*What the task asks*
Reproduce, unchanged, the stretch of the items below from the line containing "679x432 pixels. Task: Open" through the line containing "pyautogui.click(x=111, y=379)".
* Start Dataset *
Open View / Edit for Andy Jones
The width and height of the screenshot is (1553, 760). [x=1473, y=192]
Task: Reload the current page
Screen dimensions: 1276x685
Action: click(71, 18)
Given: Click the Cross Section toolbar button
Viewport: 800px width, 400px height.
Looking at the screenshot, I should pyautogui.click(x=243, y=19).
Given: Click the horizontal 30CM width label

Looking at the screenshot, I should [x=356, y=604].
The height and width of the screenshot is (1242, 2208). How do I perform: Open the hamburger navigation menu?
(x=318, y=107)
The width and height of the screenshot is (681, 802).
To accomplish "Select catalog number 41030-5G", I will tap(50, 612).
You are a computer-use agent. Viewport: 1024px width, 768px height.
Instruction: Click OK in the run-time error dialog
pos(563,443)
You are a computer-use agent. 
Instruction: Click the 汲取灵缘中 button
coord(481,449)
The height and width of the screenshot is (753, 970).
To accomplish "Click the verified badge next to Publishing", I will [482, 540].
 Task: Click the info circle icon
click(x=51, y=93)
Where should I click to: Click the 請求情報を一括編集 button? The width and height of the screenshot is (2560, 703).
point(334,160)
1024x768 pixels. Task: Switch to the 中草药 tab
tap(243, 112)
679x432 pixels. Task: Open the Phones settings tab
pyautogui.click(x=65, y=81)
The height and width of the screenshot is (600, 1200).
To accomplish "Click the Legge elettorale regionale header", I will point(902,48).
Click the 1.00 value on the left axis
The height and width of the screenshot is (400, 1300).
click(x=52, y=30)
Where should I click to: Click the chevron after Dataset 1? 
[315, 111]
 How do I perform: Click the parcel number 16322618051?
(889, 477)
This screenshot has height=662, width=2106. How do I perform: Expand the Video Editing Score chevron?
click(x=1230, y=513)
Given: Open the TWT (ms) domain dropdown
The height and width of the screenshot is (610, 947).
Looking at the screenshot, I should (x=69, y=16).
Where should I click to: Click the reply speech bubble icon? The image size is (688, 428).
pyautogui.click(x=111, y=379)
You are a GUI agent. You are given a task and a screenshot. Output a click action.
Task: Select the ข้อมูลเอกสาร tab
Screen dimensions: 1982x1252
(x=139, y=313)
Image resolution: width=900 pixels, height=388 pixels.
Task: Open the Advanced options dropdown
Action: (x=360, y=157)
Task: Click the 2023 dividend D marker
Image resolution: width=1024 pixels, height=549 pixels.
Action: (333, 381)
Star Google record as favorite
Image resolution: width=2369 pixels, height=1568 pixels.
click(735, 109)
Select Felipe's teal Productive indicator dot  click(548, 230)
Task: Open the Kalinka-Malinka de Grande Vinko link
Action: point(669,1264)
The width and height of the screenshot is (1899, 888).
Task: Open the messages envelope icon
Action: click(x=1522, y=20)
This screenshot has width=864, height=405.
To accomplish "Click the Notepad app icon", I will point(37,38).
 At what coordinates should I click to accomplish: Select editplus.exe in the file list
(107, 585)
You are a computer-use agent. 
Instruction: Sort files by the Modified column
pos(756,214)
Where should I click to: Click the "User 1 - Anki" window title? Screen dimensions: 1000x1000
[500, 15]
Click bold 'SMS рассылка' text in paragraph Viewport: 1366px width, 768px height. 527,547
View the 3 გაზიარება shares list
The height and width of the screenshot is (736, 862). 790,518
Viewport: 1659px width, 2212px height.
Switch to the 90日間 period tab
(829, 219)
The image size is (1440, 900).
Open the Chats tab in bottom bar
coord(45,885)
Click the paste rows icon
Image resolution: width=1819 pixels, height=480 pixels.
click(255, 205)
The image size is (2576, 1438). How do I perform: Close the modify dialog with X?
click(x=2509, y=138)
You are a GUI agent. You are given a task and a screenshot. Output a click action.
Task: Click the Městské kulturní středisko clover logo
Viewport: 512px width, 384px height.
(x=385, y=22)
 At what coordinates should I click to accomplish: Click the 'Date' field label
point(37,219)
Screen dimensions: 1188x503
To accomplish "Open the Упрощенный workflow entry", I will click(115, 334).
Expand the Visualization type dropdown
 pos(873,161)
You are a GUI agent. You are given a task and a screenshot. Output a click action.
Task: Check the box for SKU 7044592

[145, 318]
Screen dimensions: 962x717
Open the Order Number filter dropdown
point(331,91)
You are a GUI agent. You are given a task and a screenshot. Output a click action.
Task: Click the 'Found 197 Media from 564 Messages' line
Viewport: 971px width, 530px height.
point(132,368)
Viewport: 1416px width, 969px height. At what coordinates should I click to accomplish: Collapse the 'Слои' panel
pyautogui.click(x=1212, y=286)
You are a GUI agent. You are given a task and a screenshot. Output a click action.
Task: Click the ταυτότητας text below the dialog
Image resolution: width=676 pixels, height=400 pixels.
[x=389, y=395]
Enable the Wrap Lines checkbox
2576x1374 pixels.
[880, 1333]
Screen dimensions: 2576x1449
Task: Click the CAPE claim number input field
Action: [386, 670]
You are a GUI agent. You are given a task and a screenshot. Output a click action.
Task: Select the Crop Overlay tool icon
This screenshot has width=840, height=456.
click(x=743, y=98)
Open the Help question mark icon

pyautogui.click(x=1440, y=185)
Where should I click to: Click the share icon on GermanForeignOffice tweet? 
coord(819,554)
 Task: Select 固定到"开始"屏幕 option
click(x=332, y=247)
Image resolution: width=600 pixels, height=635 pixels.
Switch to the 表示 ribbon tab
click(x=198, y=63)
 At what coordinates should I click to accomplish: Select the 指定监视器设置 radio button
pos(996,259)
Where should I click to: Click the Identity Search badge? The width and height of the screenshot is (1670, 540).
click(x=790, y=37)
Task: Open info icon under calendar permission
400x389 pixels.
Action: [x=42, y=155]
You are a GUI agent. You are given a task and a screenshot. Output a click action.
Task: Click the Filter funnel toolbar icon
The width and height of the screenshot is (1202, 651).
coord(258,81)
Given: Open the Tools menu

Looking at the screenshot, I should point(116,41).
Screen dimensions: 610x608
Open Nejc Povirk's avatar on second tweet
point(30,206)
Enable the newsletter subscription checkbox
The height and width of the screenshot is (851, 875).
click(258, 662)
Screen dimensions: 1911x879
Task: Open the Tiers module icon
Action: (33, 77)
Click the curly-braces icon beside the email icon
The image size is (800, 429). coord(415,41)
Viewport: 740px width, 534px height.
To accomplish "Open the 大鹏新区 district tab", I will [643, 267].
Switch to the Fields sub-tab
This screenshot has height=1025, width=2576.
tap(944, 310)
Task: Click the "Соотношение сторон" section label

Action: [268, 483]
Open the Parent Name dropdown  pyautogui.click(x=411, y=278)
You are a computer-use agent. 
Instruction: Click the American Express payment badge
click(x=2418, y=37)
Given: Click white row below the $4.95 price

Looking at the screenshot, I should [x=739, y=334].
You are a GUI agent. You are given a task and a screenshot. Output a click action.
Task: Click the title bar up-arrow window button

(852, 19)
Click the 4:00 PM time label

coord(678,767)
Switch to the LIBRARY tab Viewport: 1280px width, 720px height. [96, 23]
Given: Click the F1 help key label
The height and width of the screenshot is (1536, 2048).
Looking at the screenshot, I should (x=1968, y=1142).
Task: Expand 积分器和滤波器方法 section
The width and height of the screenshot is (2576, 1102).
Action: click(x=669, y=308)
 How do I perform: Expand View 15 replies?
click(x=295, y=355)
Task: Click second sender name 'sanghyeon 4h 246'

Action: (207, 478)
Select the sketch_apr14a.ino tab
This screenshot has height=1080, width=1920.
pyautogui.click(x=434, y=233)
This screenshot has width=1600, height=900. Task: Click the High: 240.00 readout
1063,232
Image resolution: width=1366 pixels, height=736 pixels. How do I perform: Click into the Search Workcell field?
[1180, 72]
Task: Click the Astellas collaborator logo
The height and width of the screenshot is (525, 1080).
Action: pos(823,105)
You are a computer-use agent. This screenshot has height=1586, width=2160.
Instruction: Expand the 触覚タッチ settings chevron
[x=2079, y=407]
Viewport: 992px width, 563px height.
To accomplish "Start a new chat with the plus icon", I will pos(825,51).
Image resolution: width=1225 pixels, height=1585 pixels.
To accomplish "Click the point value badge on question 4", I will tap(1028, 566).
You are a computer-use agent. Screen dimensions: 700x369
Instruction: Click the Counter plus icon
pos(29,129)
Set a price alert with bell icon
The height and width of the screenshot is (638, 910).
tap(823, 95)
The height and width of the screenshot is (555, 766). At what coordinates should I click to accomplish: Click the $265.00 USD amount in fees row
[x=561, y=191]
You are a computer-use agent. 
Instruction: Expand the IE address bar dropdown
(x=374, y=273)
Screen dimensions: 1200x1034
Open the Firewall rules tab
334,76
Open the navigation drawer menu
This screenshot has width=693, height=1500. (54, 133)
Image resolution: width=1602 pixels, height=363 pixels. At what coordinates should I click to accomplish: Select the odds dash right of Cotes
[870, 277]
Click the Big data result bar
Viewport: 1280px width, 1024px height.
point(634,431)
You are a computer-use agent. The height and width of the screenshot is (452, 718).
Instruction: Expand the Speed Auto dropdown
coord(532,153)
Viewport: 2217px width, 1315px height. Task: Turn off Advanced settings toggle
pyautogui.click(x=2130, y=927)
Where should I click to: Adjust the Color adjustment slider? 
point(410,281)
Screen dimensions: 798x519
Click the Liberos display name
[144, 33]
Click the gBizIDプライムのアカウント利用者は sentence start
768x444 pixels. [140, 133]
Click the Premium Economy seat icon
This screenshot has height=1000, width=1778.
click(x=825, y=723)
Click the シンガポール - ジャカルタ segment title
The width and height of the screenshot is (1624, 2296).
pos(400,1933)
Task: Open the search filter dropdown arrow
* End Dataset *
*Full output*
679x432 pixels. Task: Open the Phones settings tab
pyautogui.click(x=65, y=81)
The height and width of the screenshot is (600, 1200).
To accomplish "Click the Legge elettorale regionale header", I will point(902,48).
Click the 1.00 value on the left axis
The height and width of the screenshot is (400, 1300).
click(x=52, y=30)
Where should I click to: Click the chevron after Dataset 1? 
[315, 111]
 How do I perform: Click the parcel number 16322618051?
(889, 477)
This screenshot has height=662, width=2106. How do I perform: Expand the Video Editing Score chevron?
click(x=1230, y=513)
Given: Open the TWT (ms) domain dropdown
The height and width of the screenshot is (610, 947).
Looking at the screenshot, I should (x=69, y=16).
Where should I click to: Click the reply speech bubble icon? The image size is (688, 428).
pyautogui.click(x=111, y=379)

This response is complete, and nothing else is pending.